----- PASSAGE PROVIDED -----

Wednesday, February 17, 2010

Moving away from the "green" hype.

The ongoing debate about catastrophic climate change and "green" technologies fires up a lot of strong emotions in people on both sides of the argument. But no matter what side you fight on, we should all agree on one thing: pollution is not a good thing. Smog, poisoned lakes, trash and deforestation affect all of us in an equally negative way. Returning to a more natural lifestyle should be the goal of all of us, political and religious affiliations aside.

So I'd like to move away from the hype and popularity of the green movement and distinguish natural from "green".

When I think of the concept of green living, I associate it with commercialism and hype. Green is a company producing a more environmentally friendly plastic bag when we should be trying to stop using so many plastic bags in the first place. Green encourages us to be just as focused on consuming as before, only shift our thought patterns slightly to the left. Green does not invite real change, it draws in the hip and trendy and when it goes out of style, nothing is any different.

Natural living encourages an entire lifestyle change. Natural living is about reducing our consumption, even if it means stepping out of our comfort zone to do so. It's about learning to live in harmony with nature, which means fewer products, not greener ones. To be natural is to be the way that you were meant to be, living the way your body was meant to live, the way nature intended.

This isn't to say that there are no virtues to the green movement. Making environmentally friendly things more trendy and popular might help to encourage people who would otherwise shun the natural life as too "hippie" or "earthy crunchy" to make a real lifestyle change. And I don't think anyone is complaining about places like LA reducing carbon emissions. But we need to focus on a real life change, not just a trendy grocery bag that gets stuck in the closet next month.

I encourage all of us to take the steps to move towards a more natural life that will last a lifetime.

Tip of the day: Starting seedlings indoors this time of year? Try using egg cartons until the seedlings have 2 or more true leaves. The egg carton can be torn apart and transplanted without disturbing the roots of the seedlings and it is naturally biodegradable.

Tuesday, February 16, 2010

New to blogging, yet not.

Well, welcome to all those who are visiting my blog for the first time. Although I'm new to the official blogosphere, I've written in an online diary since 2000, so the concept of splashing my life all over a screen for others to peruse really isn't anything new to me.

I grew up in a very suburban and consumerist environment and only recently began attempting to live in a way closer to the way nature intended. My husband and I have moved into a house with enough acres to start a sizable garden and hopefully begin raising some livestock. We already compost and recycle, and are trying to learn how to better reduce our consumption and reuse what we already own. We feed our cats an all raw diet of chicken, chicken and more chicken (and some supplements).

The biggest challenge for me blogging right now is learning more HTML than the basics I already knew. The biggest challenge for me with natural living is finding the happy equilibrium between natural and within my price range. As a stay at home mom, we live off of my husband's income alone, plus whatever I can bring in through my freelance nature photography and whatever I'm able to sell during the growing season (produce, herbal teas, flowers). So sometimes organic isn't the easiest thing to do. I hope to share tips and tactics I've found for doing natural cheaper as I blog about life living in Maine, renovating a house and living a more natural and healthy life. I will feature these tips in the "tip of the day" at the end of each post.

I hope you enjoy this blog, and if you do, tell everyone you know! I firmly believe a more natural life is a healthier life.

Tip of the day: Spider plants are a virtually indestructible houseplant that can thrive even if neglected, will produce baby plants if well cared for, and will filter toxins out of your air. Find someone who has one already and see if it has babies to get a free starter plant. They can live indefinitely if well cared for.

-----

LIST OF TASKS —
- A) From the blog posts on natural living, print the section between "Wednesday, February 17, 2010" and "religious affiliations aside.", inclusive.
- B) Using the blog posts on natural living, decide whether each statement agrees with the text, and answer yes or no with the exact words that settle it. (i) The writer has kept an online diary since 2000. (ii) The writer's cats eat a mostly vegetarian diet. (iii) Natural living, as described, means buying greener products.

----- LISTED RECORDS -----

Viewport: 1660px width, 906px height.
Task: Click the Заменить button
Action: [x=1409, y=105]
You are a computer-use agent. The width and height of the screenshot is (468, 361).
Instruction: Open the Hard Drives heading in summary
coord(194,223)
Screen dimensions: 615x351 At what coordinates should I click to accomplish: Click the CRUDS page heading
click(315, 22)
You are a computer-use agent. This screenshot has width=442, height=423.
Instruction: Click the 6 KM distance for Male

-----
----- LISTED RECORDS -----

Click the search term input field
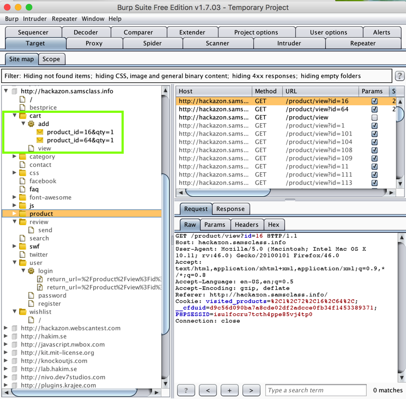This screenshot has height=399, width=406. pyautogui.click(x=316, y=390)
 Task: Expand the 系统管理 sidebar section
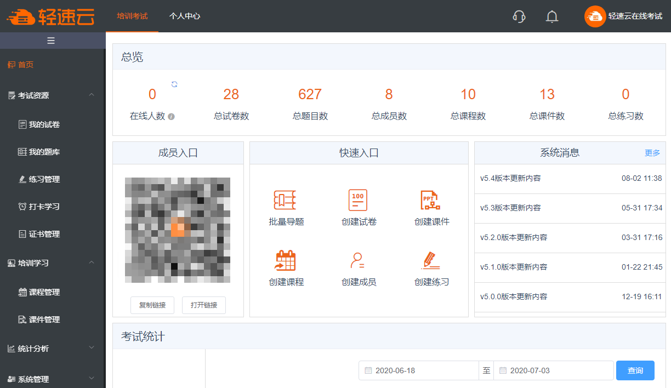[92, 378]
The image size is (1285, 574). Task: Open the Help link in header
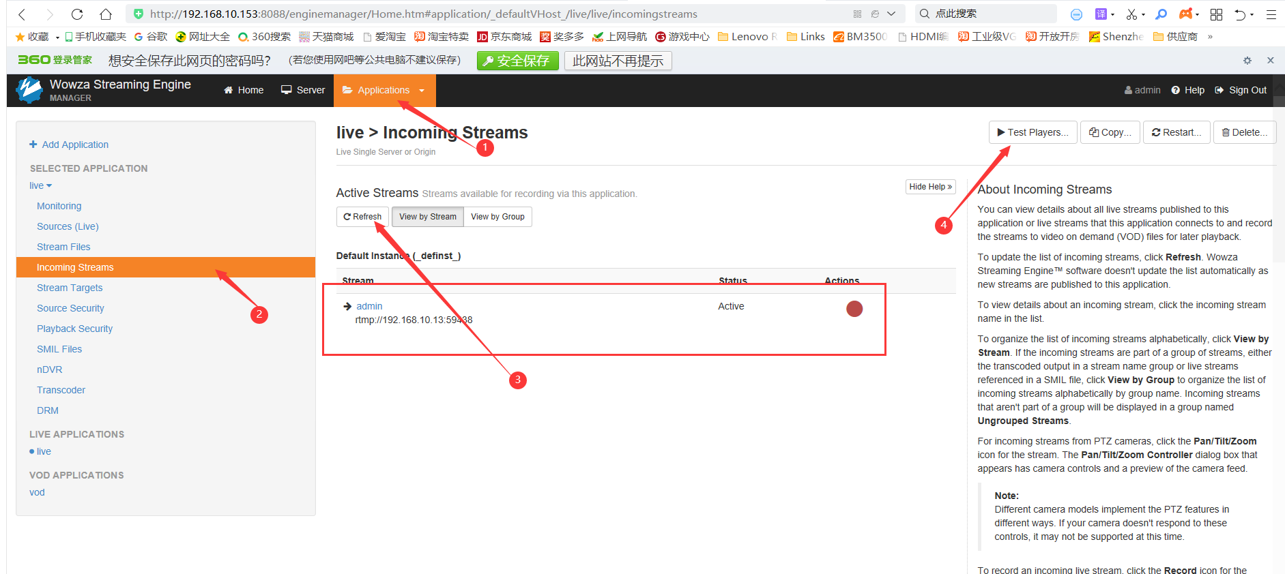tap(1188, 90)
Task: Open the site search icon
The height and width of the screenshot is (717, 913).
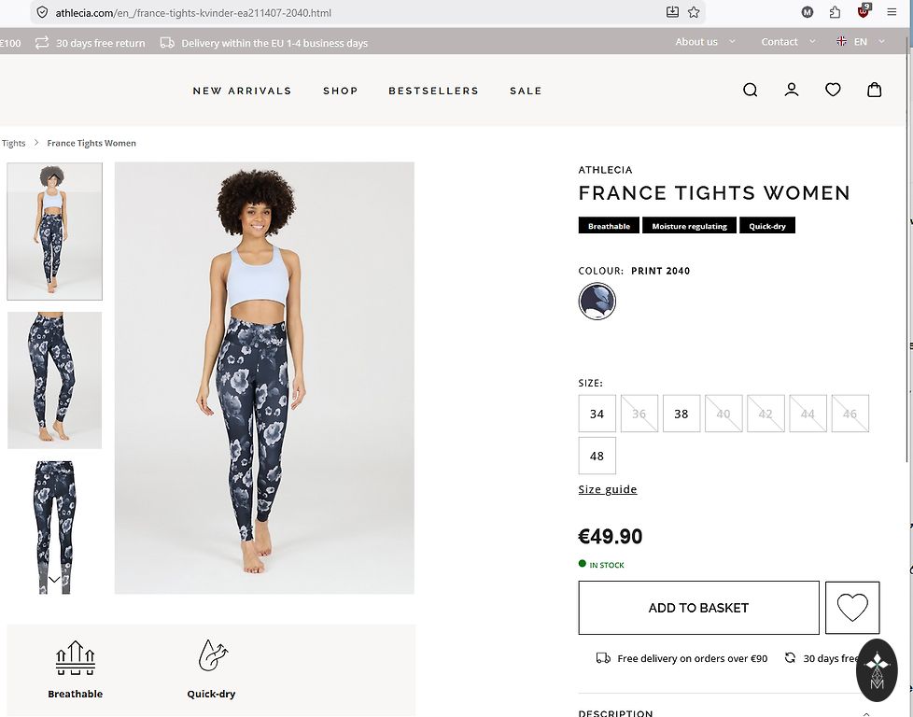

-----
----- LISTED RECORDS -----

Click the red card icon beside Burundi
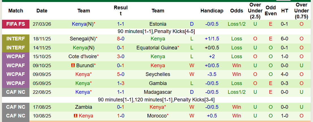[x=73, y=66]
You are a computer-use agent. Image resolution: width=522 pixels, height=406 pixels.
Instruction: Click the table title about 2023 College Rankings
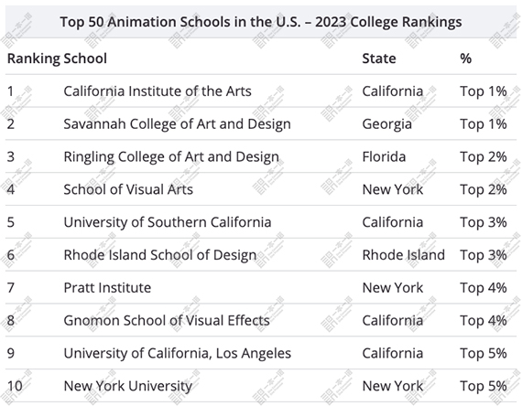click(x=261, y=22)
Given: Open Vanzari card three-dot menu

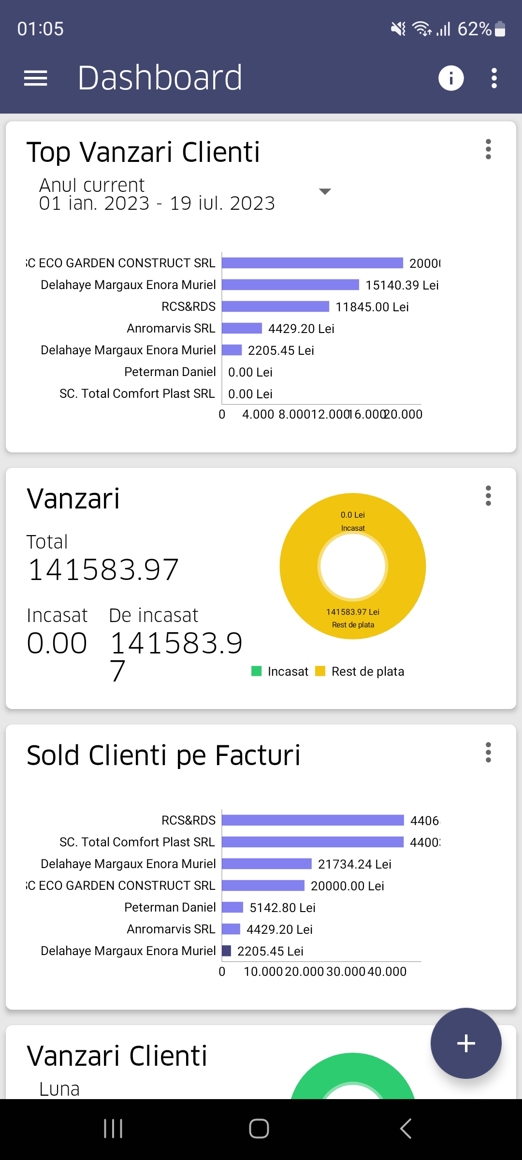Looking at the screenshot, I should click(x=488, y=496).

-----

EXERCISE SOLUTIONS —
- A)
Wednesday, February 17, 2010

Moving away from the "green" hype.

The ongoing debate about catastrophic climate change and "green" technologies fires up a lot of strong emotions in people on both sides of the argument. But no matter what side you fight on, we should all agree on one thing: pollution is not a good thing. Smog, poisoned lakes, trash and deforestation affect all of us in an equally negative way. Returning to a more natural lifestyle should be the goal of all of us, political and religious affiliations aside.

- B)
(i) Yes: "I've written in an online diary since 2000"
(ii) No: "We feed our cats an all raw diet of chicken, chicken and more chicken (and some supplements)."
(iii) No: "which means fewer products, not greener ones."